Elsewhere, testifying to the House of Lords, BoE Governor Andrew Bailey and fellow MPC members Ben Broadbent and Dave Ramsden were speaking, their comments on inflation very much in a similar vein to those from most Fed views on the transitory element in the current rise in inflation. Bailey noted that while the BoE is very vigilant on inflationary expectations, the inflation gain is likely due to energy and is temporary. He did say that while it’s useful to have negative rates as a possible tool, the BoE is nowhere near any talk of whether to sue negative rates. EURGBP has been somewhat higher in the aftermath of these comments. .
In the overnight GDT dairy auction, the price index was little changed at -0.2%, sustaining the high level of prices, up about 42% y/y. Last week our BNZ colleagues lifted their milk price forecast slightly to $7.80 per kg/milk solids for farmers and noted that little change in product prices and the NZD from here would translate into a $9 payout for next season – not a forecast, but an indication of the current strength of the dairy market and the “cheapness” of the NZD against a very strong terms of trade backdrop, not dissimilar to the AUD right now.
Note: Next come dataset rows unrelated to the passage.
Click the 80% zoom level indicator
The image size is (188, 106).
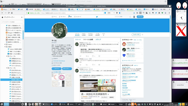[109, 13]
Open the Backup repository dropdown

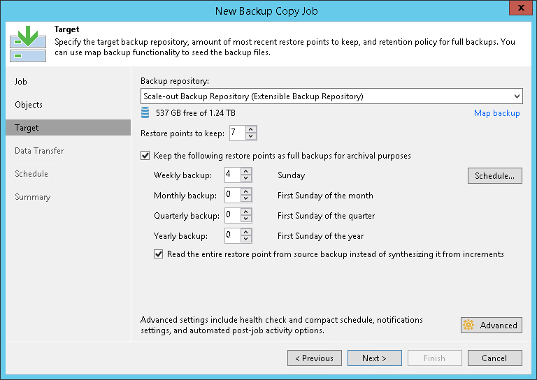coord(517,96)
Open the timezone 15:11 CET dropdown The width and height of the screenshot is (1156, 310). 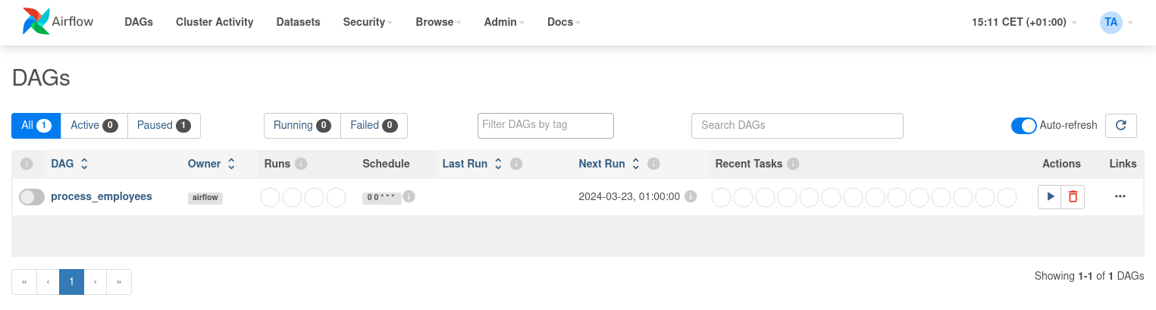(1024, 22)
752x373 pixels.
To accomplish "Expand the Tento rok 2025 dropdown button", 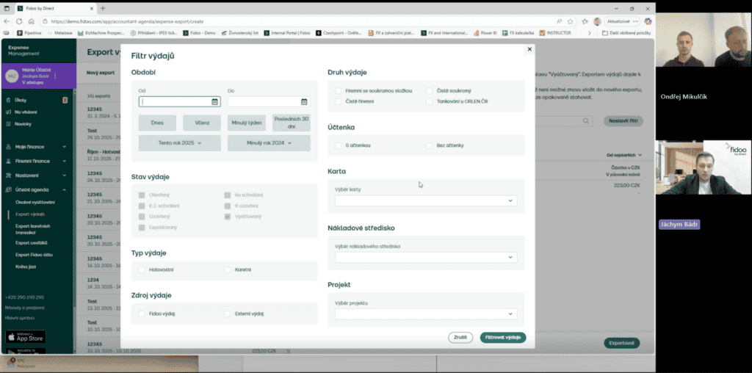I will point(179,142).
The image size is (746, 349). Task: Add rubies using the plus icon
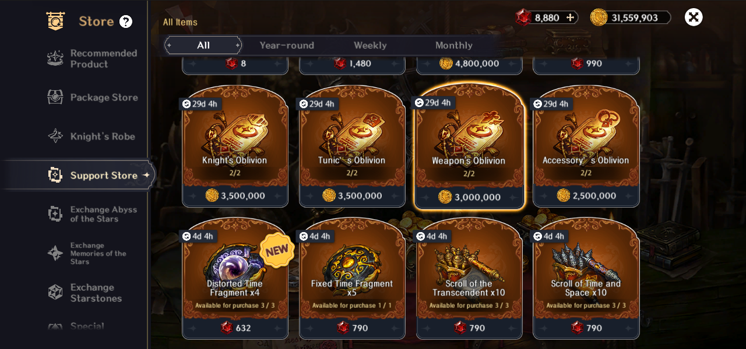point(570,17)
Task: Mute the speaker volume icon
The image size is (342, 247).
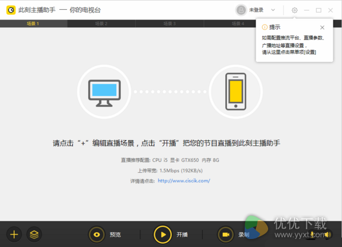Action: [327, 234]
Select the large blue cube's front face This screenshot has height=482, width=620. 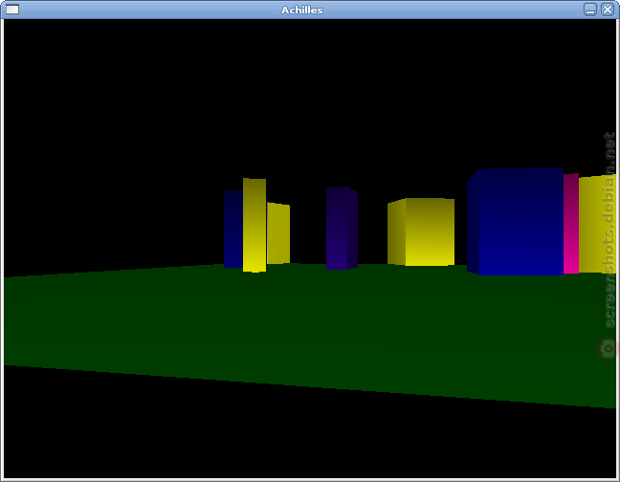click(521, 222)
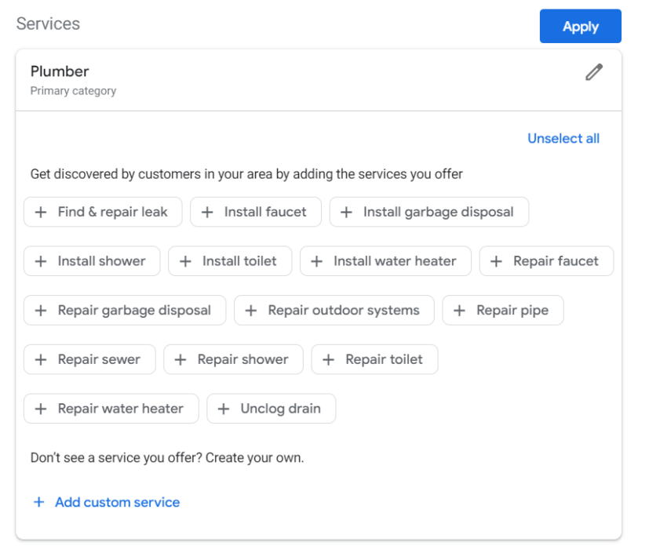Click plus icon on Repair outdoor systems
The width and height of the screenshot is (667, 553).
pos(251,311)
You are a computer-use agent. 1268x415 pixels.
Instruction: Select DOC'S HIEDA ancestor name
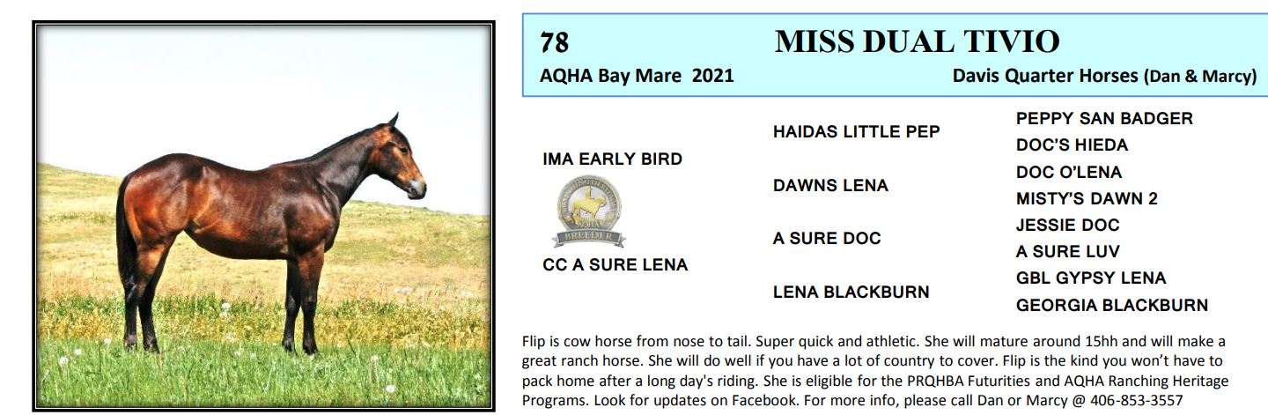(1072, 145)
As my BNZ colleague Jason Wong has already noted this morning, oil prices moved higher initially, Brent crude breaking up through USD70/bbl before selling emerged, prices pulling back after the BBC reported the Russian envoy in Vienna saying that significant progress had been made in efforts to broker an agreement between Iran and the US to revive the 2015 nuclear deal. A positive outcome here would the pave the way for increased oil supply from Iran – the best-case scenario (for oil production, not prices) would be an increase in 4m barrels a day from Iran within three months.